Over the study period, two very similar throwing and catching tasks were used to assess upper limb MC. The first was the alternate hand ball toss.26 In this, each participant threw a tennis ball in an underarm action against a wall and attempted to catch it with the opposite hand. The number of successful catches in 30 s was recorded. The second was the ‘catching with one hand’ measure from the Movement Assessment Battery for Children-2 age band 3 (11–16 years).27 28 In this, each participant threw a tennis ball with one hand at a wall and attempted to catch it with the same hand. The number of successful catches, out of 10 attempts for each hand, was recorded. Although these two assessments differ slightly in their difficulty, they are highly correlated.
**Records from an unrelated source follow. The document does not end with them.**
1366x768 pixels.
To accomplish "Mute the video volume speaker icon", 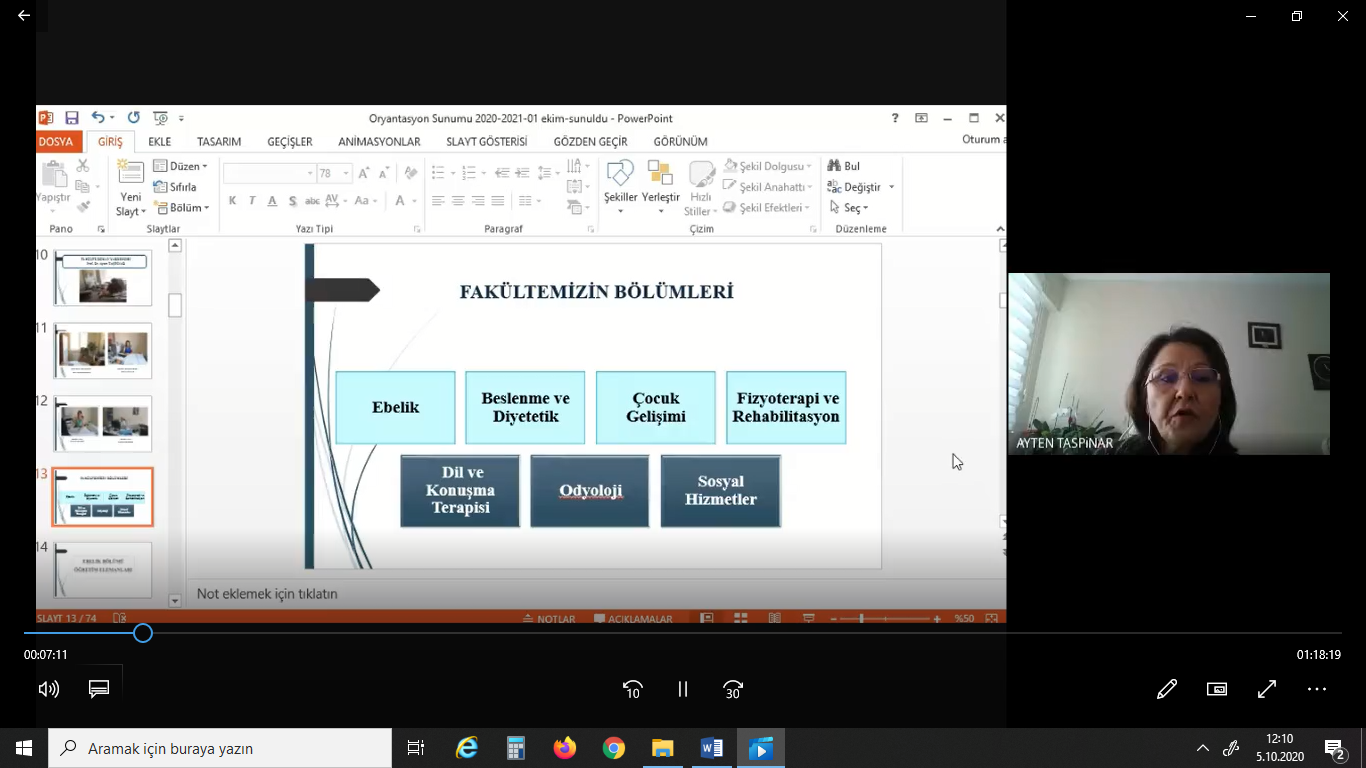I will click(48, 689).
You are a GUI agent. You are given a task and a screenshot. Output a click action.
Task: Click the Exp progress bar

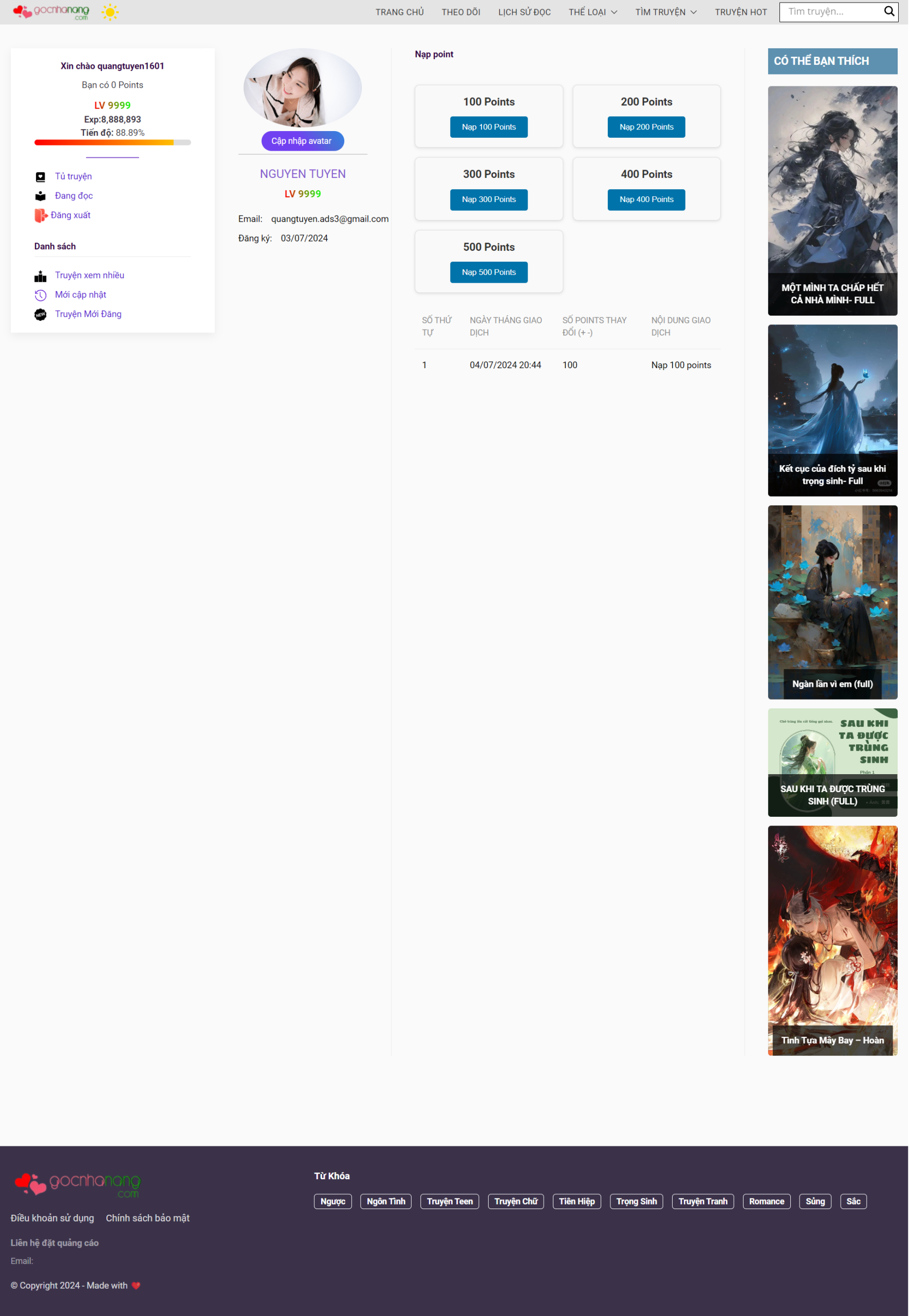click(113, 142)
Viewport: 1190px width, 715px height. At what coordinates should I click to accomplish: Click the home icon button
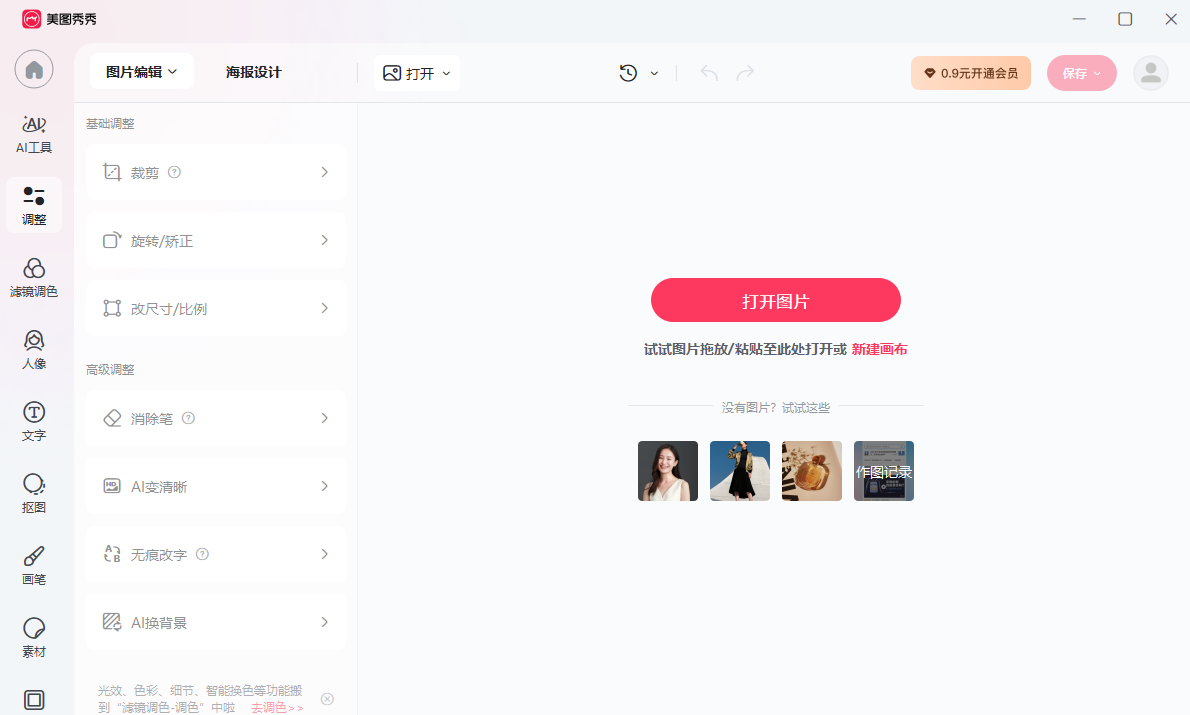click(34, 70)
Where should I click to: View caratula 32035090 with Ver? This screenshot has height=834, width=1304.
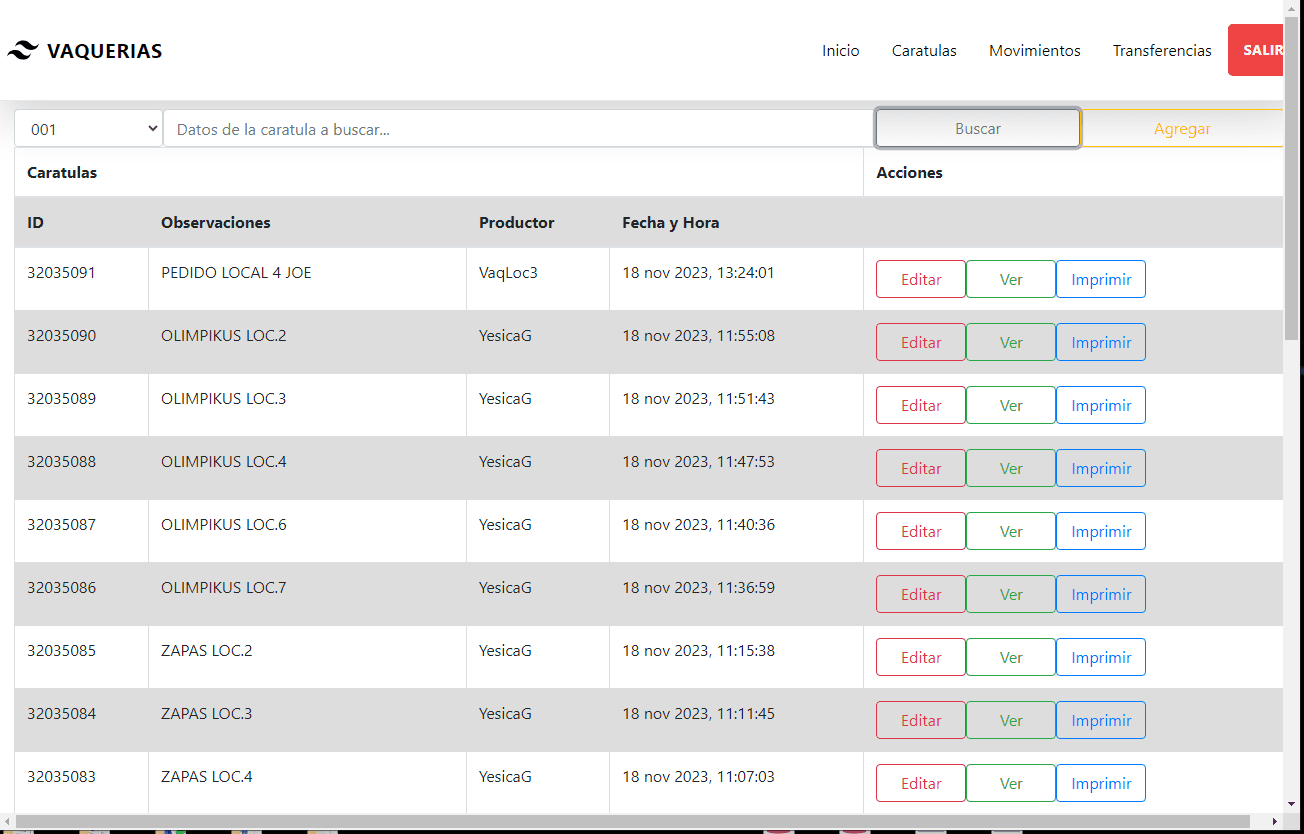[1011, 343]
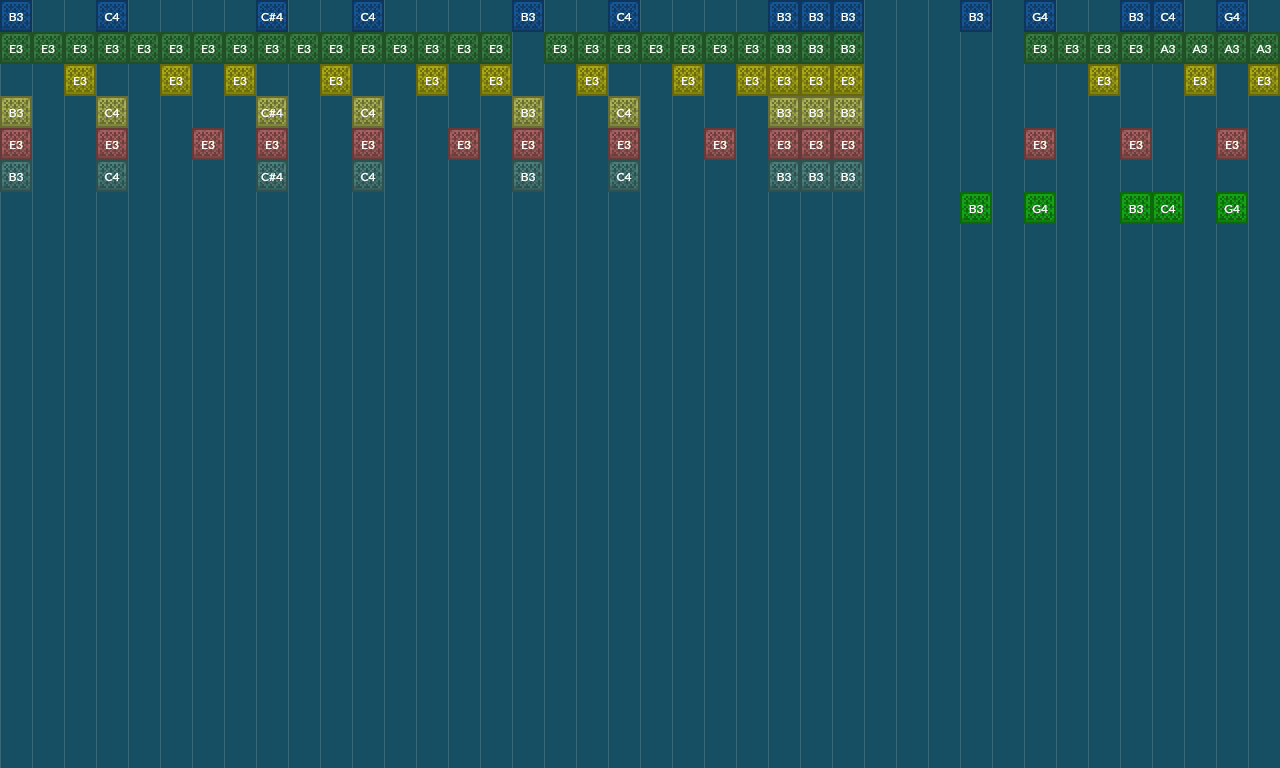1280x768 pixels.
Task: Select the yellow C#4 note
Action: pos(272,113)
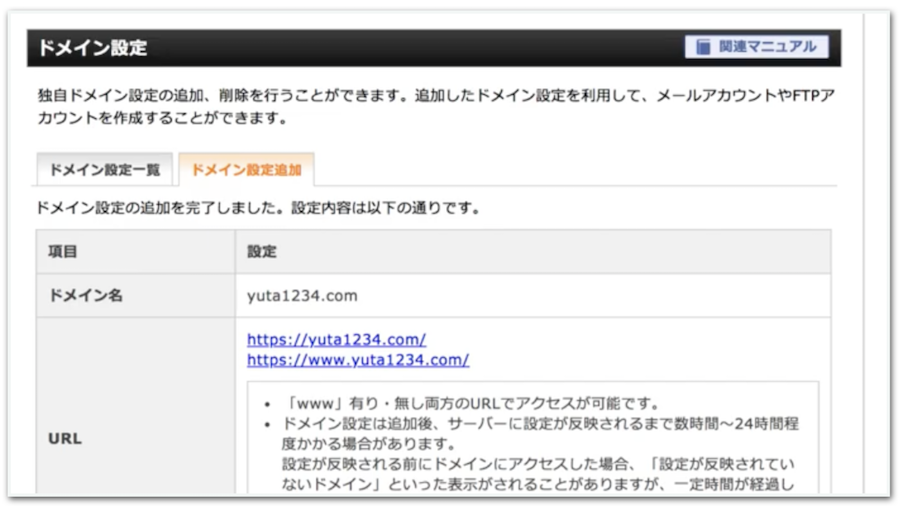The height and width of the screenshot is (507, 900).
Task: Click the 「www」有り・無し bullet note
Action: tap(468, 404)
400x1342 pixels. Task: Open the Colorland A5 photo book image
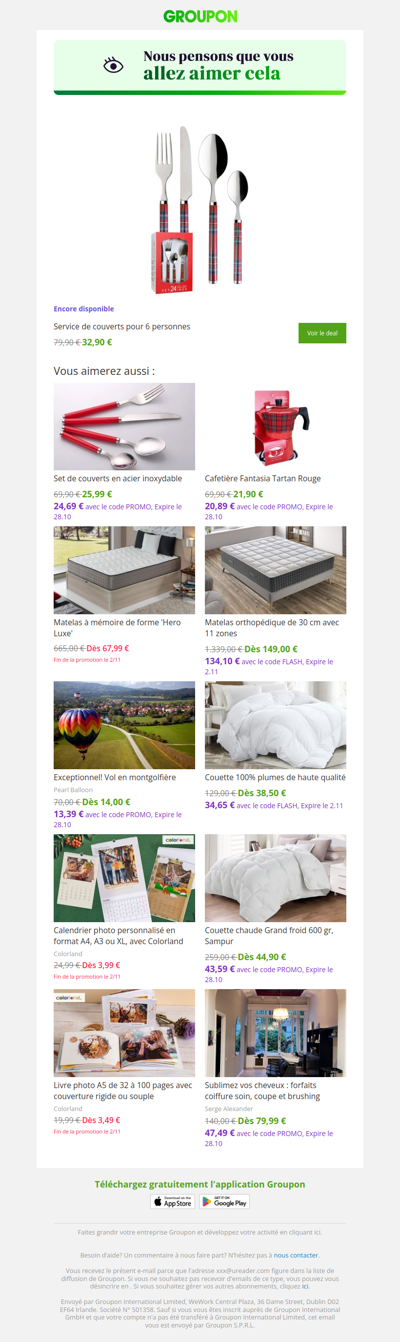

Therefore, their rank order would be expected to be similar or the same in most populations. On this basis, we converted each measure to their z-scores (SD score) so that rank order could be compared between these groups.
The total number of hours dedicated to teaching PE was collected from the UK Annual School Workforce Census.29 In this census, all state (UK)-funded secondary schools reported the total hours of PE lessons taught each year to students from year 7 to year 13 (11–17 years old).
Statistical analysis
Statistical analysis was performed using STATA (V.16.1, StataCorp, College Station, Texas). All data were found to be normally distributed on visual inspection of histogram plots. Little’s missing completely at random (MCAR) test was used to assess the missingness of the data.30 Independent t-tests were used to assess the difference in HRF measures between sexes. Linear regressions were performed to assess the temporal trends of each HRF measure. These relationships were also assessed for interactions with fitness and BMI z-score over time. Each model was adjusted for school31 and sex because school catchment areas differed by Index of Multiple Deprivation (IMD).32 Grip strength, broad jump and ball catching were all additionally adjusted for height to account for inherent advantages of greater physical size in these measures. CRF was split into low (30 shuttles), medium (50 shuttles) and high (70 shuttles) tertiles, and BMI categories were determined by WHO thresholds (<1 z-score=normal weight, ≥1 to 2 z-scores=overweight and >2 z-scores=obese). Statistical significance was defined as p<0.05.
Patient and public involvement
Patients and/or the public were involved in the design, or conduct, or reporting, or dissemination plans of this research.